Le Canada est un très bon modèle, particulièrement réputé pour l'excellence de son agence nationale de la recherche, avec un taux de sélection plus proche de 60 % que de 16 %. Quand on présente un bon dossier à un appel à projets compétitif au Canada, on sait qu'on a une bonne chance de remporter cet appel. Cela permet d'éviter le syndrome du chercheur qui passe son temps à rédiger des projets, en étant obligé de candidater à toutes sortes d'appels d'offres parce que le taux de sélection est trop bas.
Le Canada bénéficie aussi de plusieurs outils, dont un très intéressant : il s'agit d'un organisme qui apporte aux entreprises des informations sur les recherches en cours et sur la façon dont elles pourraient se les approprier. Il s'agit d'une coopération proactive entre le monde de la recherche et le monde économique.
La France souffre historiquement d'un défaut de coopération important entre la recherche et l'entreprise, et entre le public et le privé : elle dispose d'une très bonne recherche publique et d'une très bonne recherche privée, mais avec trop peu de passerelles entre les deux. Cela fait partie des problématiques à résoudre. Le plan annoncé en septembre 2018 est encore à ses débuts, et il est trop tôt pour obtenir des évaluations et des réponses.

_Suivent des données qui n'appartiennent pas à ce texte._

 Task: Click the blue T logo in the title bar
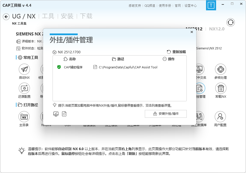[x=211, y=5]
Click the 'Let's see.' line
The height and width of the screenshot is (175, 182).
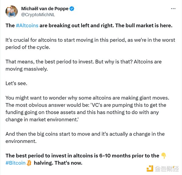(x=17, y=83)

Je vais illustrer les inquiétudes par rapport à l'Europe par les propos prononcés par le secrétaire général de l'Institut des hautes études scientifiques, l'un des organismes de recherche fondamentale les plus réputés en France : « L'Europe, il faut s'en méfier comme de la peste ». C'était le cri du coeur de quelqu'un qui sait que candidater à un programme européen expose à des contrôles stricts, tatillons, et le cas échéant à des mises en demeure de rembourser des fonds, etc. C'est arrivé à l'Institut des hautes études scientifiques, et cela a failli les mener à la faillite. Les questions de procédure dans le cadre des appels à projet européen sont très redoutées ; se lancer dans un appel à projets européens implique de disposer de compétences affûtées sur les règles européennes et sur le droit du travail et de la recherche européens, etc. L'un des volets du plan était précisément de renforcer l'accompagnement des chercheurs dans ces domaines.
Le rapport du premier groupe de travail, détaille quelques-uns des grands axes du plan annoncé par Mme Frédérique Vidal en septembre 2018 à savoir inciter les chercheurs à répondre aux appels d'offres ; les accompagner dans ces réponses ; exercer une influence au niveau européen.

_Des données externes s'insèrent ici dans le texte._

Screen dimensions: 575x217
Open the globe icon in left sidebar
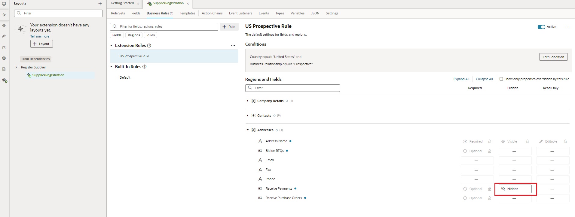[x=4, y=58]
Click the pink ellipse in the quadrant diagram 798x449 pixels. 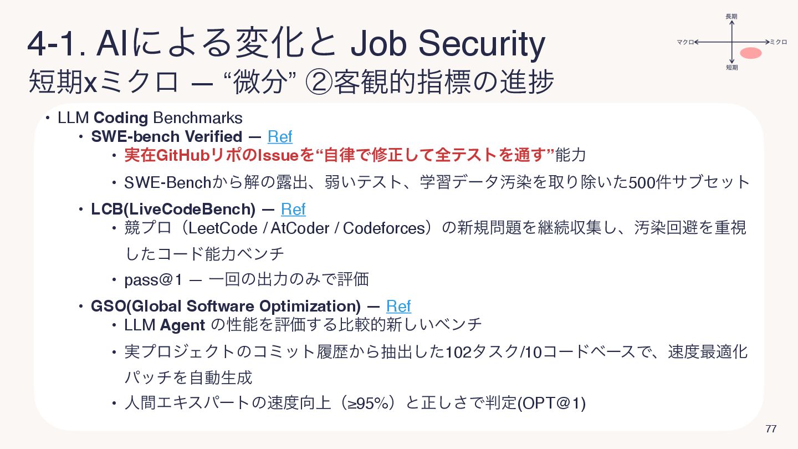point(751,53)
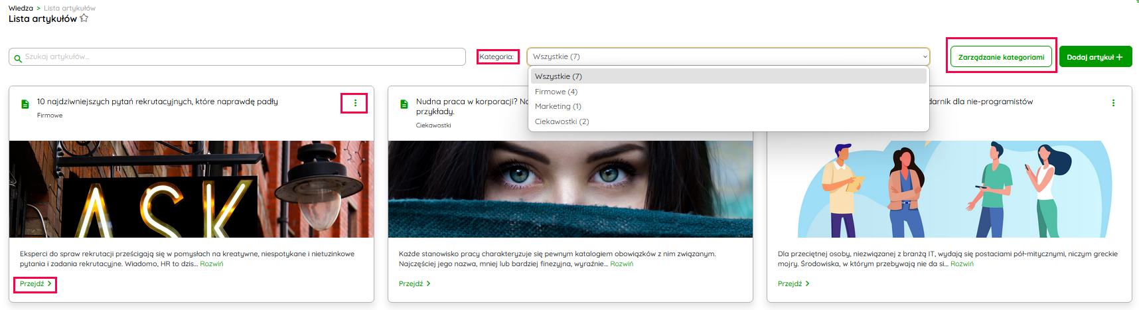1139x310 pixels.
Task: Expand the recruitment article description with Rozwiń
Action: click(212, 264)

Nous savons que les chercheurs scientifiques français sont trop peu nombreux à investir le temps nécessaire, à Bruxelles ou dans les autres lieux de décision européen, pour influer sur la marche des choses en Europe. Nous en avons besoin.
Nous avons constaté que le statut de l'ANR était controversé. Certains considèrent qu'il faut la supprimer, parce qu'elle introduit trop de compétition et qu'elle s'oppose aux outils de financements récurrents, notamment aux budgets du CNRS et des autres organismes ; d'autres considèrent au contraire qu'il faudrait lui donner les clés de la recherche. Ma conviction est qu'il faut trouver un équilibre entre les deux. L'augmentation budgétaire que nous proposons à son bénéfice est très significative. Au regard de son budget actuel, une augmentation de 500 millions à 2 milliards du budget de l'ANR est très significative.